But Quaye says that at least the meals she prepares don't go to waste if there are no customers, because she serves the leftover cooked food to her family. A full meal costs about $2.50.

And then, as if to add to the troubles, a high-pitched lament floats over from behind the kitchen counter, filling the restaurant. As if it's all just too much for her, Mama Quaye's friend Zinnah Gray tells us she has lost a number of her family members to Ebola and that the virus is not just a sickness, but a war. If it kills one person, she says, it kills the rest of the family. Then she begins wailing, pouring her pain and her loss into the lament.

Mama Quaye looks over at her friend sympathetically. Like many others during this Ebola outbreak, the two elderly women have plenty of problems.

But there's one bright spot: a customer walks in, and another has just finished his meal. Alfred T. Karngar says he works across the road and is a regular at the restaurant at lunchtime.

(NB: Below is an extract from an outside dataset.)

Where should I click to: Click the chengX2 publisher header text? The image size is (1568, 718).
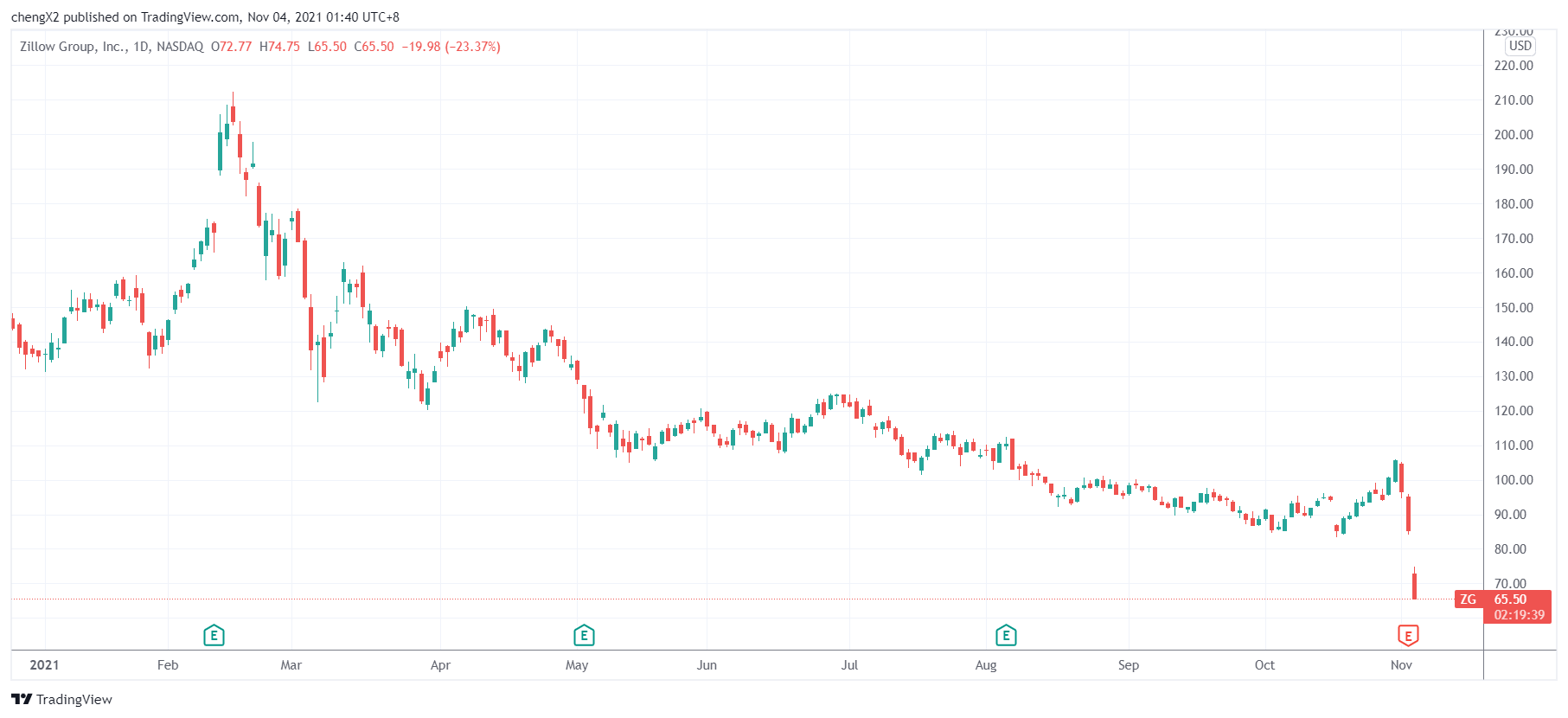pyautogui.click(x=35, y=17)
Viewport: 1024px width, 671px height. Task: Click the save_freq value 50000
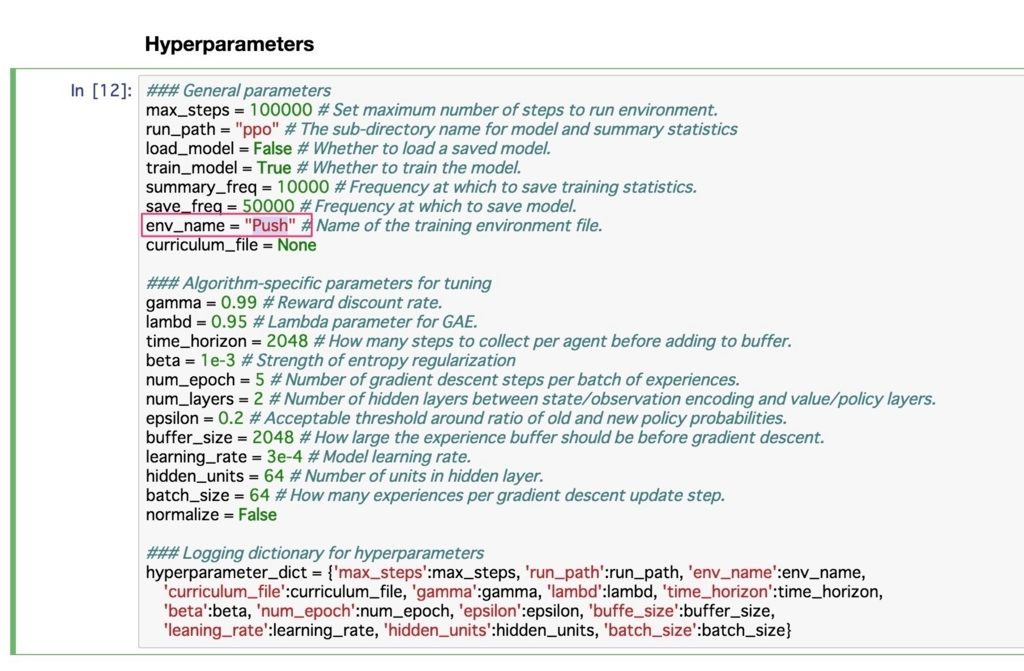[x=268, y=206]
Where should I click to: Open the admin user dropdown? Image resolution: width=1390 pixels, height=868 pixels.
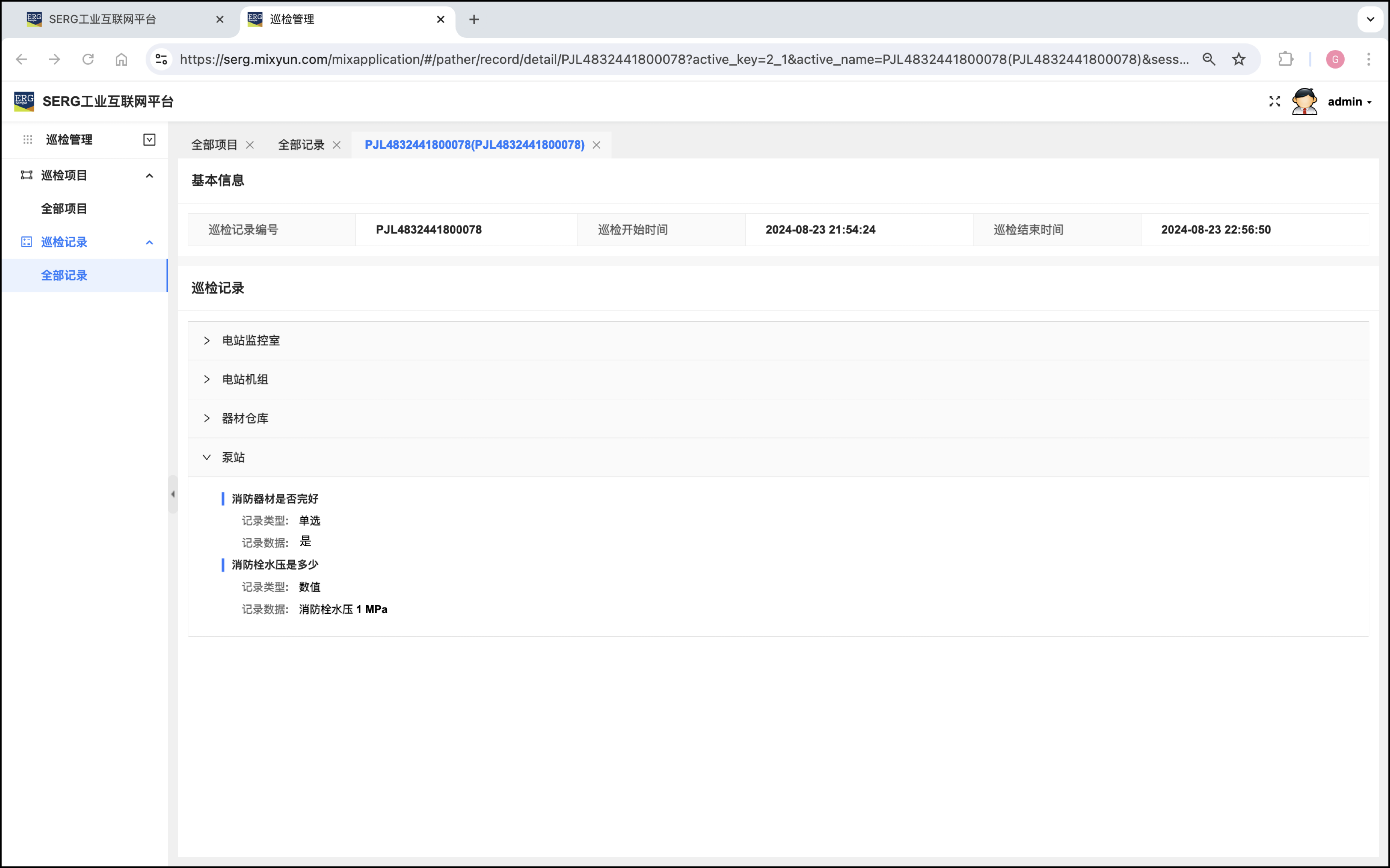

"She prepares good food here," Karngar says. "I actually have been eating here [since] before the Ebola crisis and I see nothing that would stop me from eating here."

Karngar says he observes all the health directives, including hand-washing with chlorinated water when he enters the restaurant. He says he tries to keep himself safe from Ebola, and will continue to enjoy a good meal at Mama Quaye's.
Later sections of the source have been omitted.